__Aim__
Repeat the data below line for line, with no changes.
========
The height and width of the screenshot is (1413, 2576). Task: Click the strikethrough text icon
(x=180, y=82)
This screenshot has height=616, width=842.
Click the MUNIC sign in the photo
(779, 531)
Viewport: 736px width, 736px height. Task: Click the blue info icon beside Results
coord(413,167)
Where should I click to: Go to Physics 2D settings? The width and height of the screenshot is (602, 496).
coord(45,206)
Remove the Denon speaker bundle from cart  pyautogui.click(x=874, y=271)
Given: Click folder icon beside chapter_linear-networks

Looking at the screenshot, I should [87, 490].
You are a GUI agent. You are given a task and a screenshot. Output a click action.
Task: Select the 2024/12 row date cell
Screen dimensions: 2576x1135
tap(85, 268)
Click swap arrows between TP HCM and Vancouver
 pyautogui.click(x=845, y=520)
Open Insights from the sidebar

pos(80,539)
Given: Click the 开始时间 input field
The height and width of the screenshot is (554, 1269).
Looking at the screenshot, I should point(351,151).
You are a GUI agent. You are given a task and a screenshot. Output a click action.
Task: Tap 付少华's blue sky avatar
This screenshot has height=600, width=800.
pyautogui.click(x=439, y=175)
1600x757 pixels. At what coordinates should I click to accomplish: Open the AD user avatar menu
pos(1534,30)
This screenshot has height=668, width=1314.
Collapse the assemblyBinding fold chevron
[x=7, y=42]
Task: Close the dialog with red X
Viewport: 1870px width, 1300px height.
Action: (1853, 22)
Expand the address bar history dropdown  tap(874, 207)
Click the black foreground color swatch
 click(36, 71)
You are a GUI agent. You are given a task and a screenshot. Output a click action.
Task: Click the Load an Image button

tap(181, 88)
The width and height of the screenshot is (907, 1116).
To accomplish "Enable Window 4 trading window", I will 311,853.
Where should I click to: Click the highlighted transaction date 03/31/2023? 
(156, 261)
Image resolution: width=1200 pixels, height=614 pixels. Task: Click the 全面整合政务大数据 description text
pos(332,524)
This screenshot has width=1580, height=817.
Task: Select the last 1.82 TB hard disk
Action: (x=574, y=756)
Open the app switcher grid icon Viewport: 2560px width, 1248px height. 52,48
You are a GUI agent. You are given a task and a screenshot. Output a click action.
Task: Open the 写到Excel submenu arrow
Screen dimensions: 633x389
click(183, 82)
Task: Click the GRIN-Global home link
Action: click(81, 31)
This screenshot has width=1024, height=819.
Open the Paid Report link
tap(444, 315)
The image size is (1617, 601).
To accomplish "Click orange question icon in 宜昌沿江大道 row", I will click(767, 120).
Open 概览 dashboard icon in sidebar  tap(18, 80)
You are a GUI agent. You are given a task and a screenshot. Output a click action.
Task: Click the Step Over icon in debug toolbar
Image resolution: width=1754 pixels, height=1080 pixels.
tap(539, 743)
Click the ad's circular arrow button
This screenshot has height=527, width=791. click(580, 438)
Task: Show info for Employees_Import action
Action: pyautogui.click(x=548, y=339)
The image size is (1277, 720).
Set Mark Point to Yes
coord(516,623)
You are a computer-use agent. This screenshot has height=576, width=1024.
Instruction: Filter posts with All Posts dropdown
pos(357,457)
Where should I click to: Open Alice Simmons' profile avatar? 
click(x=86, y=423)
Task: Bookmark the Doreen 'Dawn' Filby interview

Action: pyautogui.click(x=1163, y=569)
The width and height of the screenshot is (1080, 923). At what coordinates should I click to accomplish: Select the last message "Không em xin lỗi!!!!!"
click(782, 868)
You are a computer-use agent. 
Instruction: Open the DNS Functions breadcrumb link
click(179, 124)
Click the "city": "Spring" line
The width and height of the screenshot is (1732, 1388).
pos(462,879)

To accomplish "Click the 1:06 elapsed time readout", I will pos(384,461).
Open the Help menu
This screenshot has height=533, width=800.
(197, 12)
========
__Answer to the exercise__
The height and width of the screenshot is (1413, 2576). Task: Click the strikethrough text icon
(x=180, y=82)
This screenshot has height=616, width=842.
Click the MUNIC sign in the photo
(779, 531)
Viewport: 736px width, 736px height. Task: Click the blue info icon beside Results
coord(413,167)
Where should I click to: Go to Physics 2D settings? The width and height of the screenshot is (602, 496).
coord(45,206)
Remove the Denon speaker bundle from cart  pyautogui.click(x=874, y=271)
Given: Click folder icon beside chapter_linear-networks

Looking at the screenshot, I should [87, 490].
You are a GUI agent. You are given a task and a screenshot. Output a click action.
Task: Select the 2024/12 row date cell
Screen dimensions: 2576x1135
tap(85, 268)
Click swap arrows between TP HCM and Vancouver
 pyautogui.click(x=845, y=520)
Open Insights from the sidebar

pos(80,539)
Given: Click the 开始时间 input field
The height and width of the screenshot is (554, 1269).
Looking at the screenshot, I should point(351,151).
You are a GUI agent. You are given a task and a screenshot. Output a click action.
Task: Tap 付少华's blue sky avatar
This screenshot has height=600, width=800.
pyautogui.click(x=439, y=175)
1600x757 pixels. At what coordinates should I click to accomplish: Open the AD user avatar menu
pos(1534,30)
This screenshot has height=668, width=1314.
Collapse the assemblyBinding fold chevron
[x=7, y=42]
Task: Close the dialog with red X
Viewport: 1870px width, 1300px height.
Action: (1853, 22)
Expand the address bar history dropdown  tap(874, 207)
Click the black foreground color swatch
 click(36, 71)
You are a GUI agent. You are given a task and a screenshot. Output a click action.
Task: Click the Load an Image button

tap(181, 88)
The width and height of the screenshot is (907, 1116).
To accomplish "Enable Window 4 trading window", I will 311,853.
Where should I click to: Click the highlighted transaction date 03/31/2023? 
(156, 261)
Image resolution: width=1200 pixels, height=614 pixels. Task: Click the 全面整合政务大数据 description text
pos(332,524)
This screenshot has width=1580, height=817.
Task: Select the last 1.82 TB hard disk
Action: (x=574, y=756)
Open the app switcher grid icon Viewport: 2560px width, 1248px height. 52,48
You are a GUI agent. You are given a task and a screenshot. Output a click action.
Task: Open the 写到Excel submenu arrow
Screen dimensions: 633x389
click(183, 82)
Task: Click the GRIN-Global home link
Action: click(81, 31)
This screenshot has width=1024, height=819.
Open the Paid Report link
tap(444, 315)
The image size is (1617, 601).
To accomplish "Click orange question icon in 宜昌沿江大道 row", I will click(767, 120).
Open 概览 dashboard icon in sidebar  tap(18, 80)
You are a GUI agent. You are given a task and a screenshot. Output a click action.
Task: Click the Step Over icon in debug toolbar
Image resolution: width=1754 pixels, height=1080 pixels.
tap(539, 743)
Click the ad's circular arrow button
This screenshot has height=527, width=791. click(580, 438)
Task: Show info for Employees_Import action
Action: pyautogui.click(x=548, y=339)
The image size is (1277, 720).
Set Mark Point to Yes
coord(516,623)
You are a computer-use agent. This screenshot has height=576, width=1024.
Instruction: Filter posts with All Posts dropdown
pos(357,457)
Where should I click to: Open Alice Simmons' profile avatar? 
click(x=86, y=423)
Task: Bookmark the Doreen 'Dawn' Filby interview

Action: pyautogui.click(x=1163, y=569)
The width and height of the screenshot is (1080, 923). At what coordinates should I click to accomplish: Select the last message "Không em xin lỗi!!!!!"
click(782, 868)
You are a computer-use agent. 
Instruction: Open the DNS Functions breadcrumb link
click(179, 124)
Click the "city": "Spring" line
The width and height of the screenshot is (1732, 1388).
pos(462,879)

To accomplish "Click the 1:06 elapsed time readout", I will pos(384,461).
Open the Help menu
This screenshot has height=533, width=800.
(197, 12)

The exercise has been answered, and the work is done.